California Consumer Group Seeks Enforcement Action Against Geico

February 13, 2015

The Consumer Federation of California is alleging that Geico Insurance Co. illegally quotes higher minimum automobile coverage levels than permitted under state law to unmarried, lower or moderate-income motorists

The allegations were made in a petition filed Thursday with the California Department of Insurance. It cites violations of California’s Automobile Insurance Reform Act (Proposition 103), the California Unfair Insurance Practices Act and the Unruh Civil Rights Act.

The consumer group is calling on CDI to enforce state insurance laws by ordering Geico to halt these practices and impose penalties, which the group said may include fines and revocation of the company’s license to sell auto insurance.

geicoSpokespersons for Geico did not respond to several requests for comment.

According to the group, the targets of Geico’s “deceptive rate quotes” are good drivers who have all the following characteristics: unmarried; not employed in a professional or executive occupation; have not completed college; and are not currently insured.

These consumers who obtain an online Geico quote are told the “Lowest Limits” coverages the company offers are at levels that are 500 percent to 1000 percent higher than the minimums required under law for good drivers, according to the group.

California law requires insurers to offer good drivers a policy with minimum coverages of $15,000 for a single injury, $30,000 for injury to more than one person in an accident, and $5,000 for property damage, a 15/30/5 policy.

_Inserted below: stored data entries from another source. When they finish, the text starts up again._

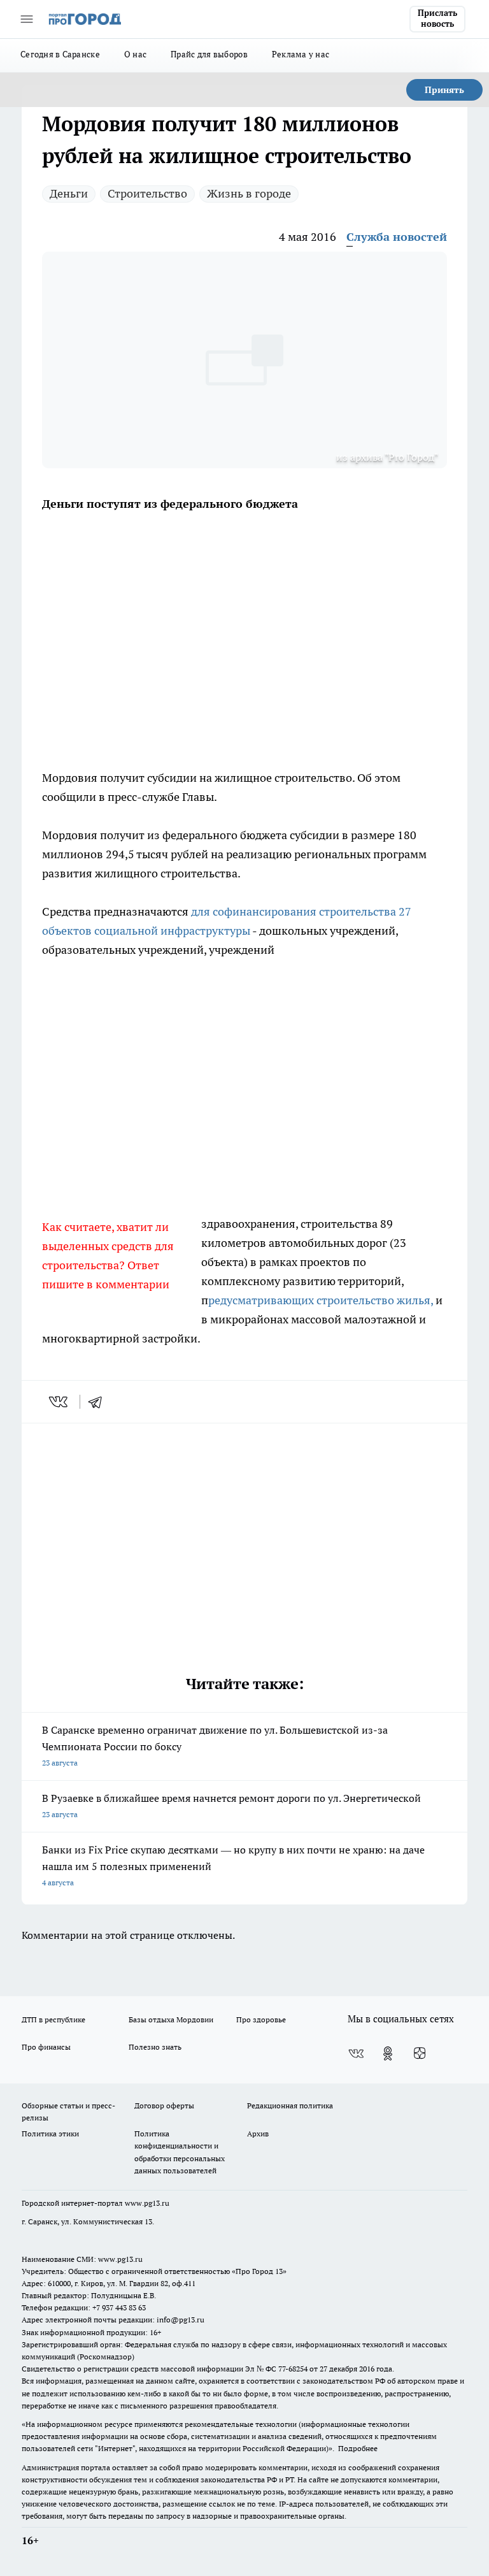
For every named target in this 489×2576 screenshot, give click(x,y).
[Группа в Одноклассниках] (388, 2053)
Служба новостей (396, 236)
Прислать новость (437, 18)
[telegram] (99, 1402)
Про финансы (46, 2047)
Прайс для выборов (209, 54)
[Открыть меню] (26, 19)
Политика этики (50, 2133)
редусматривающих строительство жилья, (322, 1300)
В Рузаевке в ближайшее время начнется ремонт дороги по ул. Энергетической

When a good driver living in California fills in the online tool on Geico’s website, and tells the company that he or she is unmarried, and does not have a college degree, and is currently uninsured, and is unemployed or not working in a professional or executive job, the company website presents a rate quote for six months of coverage labeled “Lowest Limits,” and it offers: $100,000 for a single injury, $300,000 for injury to more than one person, and $50,000 for property damage, a 100/300/50 policy, according to the group.

If that person is a professional or executive, or married, or a college graduate, or has current insurance coverage, Geico’s website produces a lowest Limits quote for one month of coverage including $15,000 for a single injury, $30,000 for injury to more than one person, and $25,000 for property damage, and the group alleges that the representation of $25,000 as lowest Limits for these good driver quotes is a separate violation of California insurance law.

The resulting premium quotes range from 40 percent to 54 percent higher, and are $75 to $132 more costly for six months of coverage for a 14-year-old compact car than the quote an otherwise identical driver would receive if that driver were married, or a college graduate, or in a higher-income occupation, or currently insured, according to the group, which said the quotes it obtained from Geico were for a 2000 Honda Civic.

“Our extensive analysis of Geico’s online rate quote system found that it is programmed to target unmarried low or moderate-income drivers for inflated rates,” Richard Holober, executive director of the group stated. “Targeted motorists either pay for excessive coverages they are falsely told are the lowest available, or Geico drives them away with these costly quotes. Either way, Geico is breaking California’s insurance regulations and civil rights law.”

The group also made a civil rights complaint based on “Geico’s discriminatory treatment of unmarried consumers, as well as its discriminatory treatment of women in the very recent past.”

Under Proposition 103 state insurance regulations do not permit use of education, occupation, or prior insurance as rating factors, and therefore an insurer should not require a potential customer to furnish this information before it provides a rate quote, the group said. An insurer may use marital status in setting rates – but not to mislead unmarried drivers about minimum coverage amounts.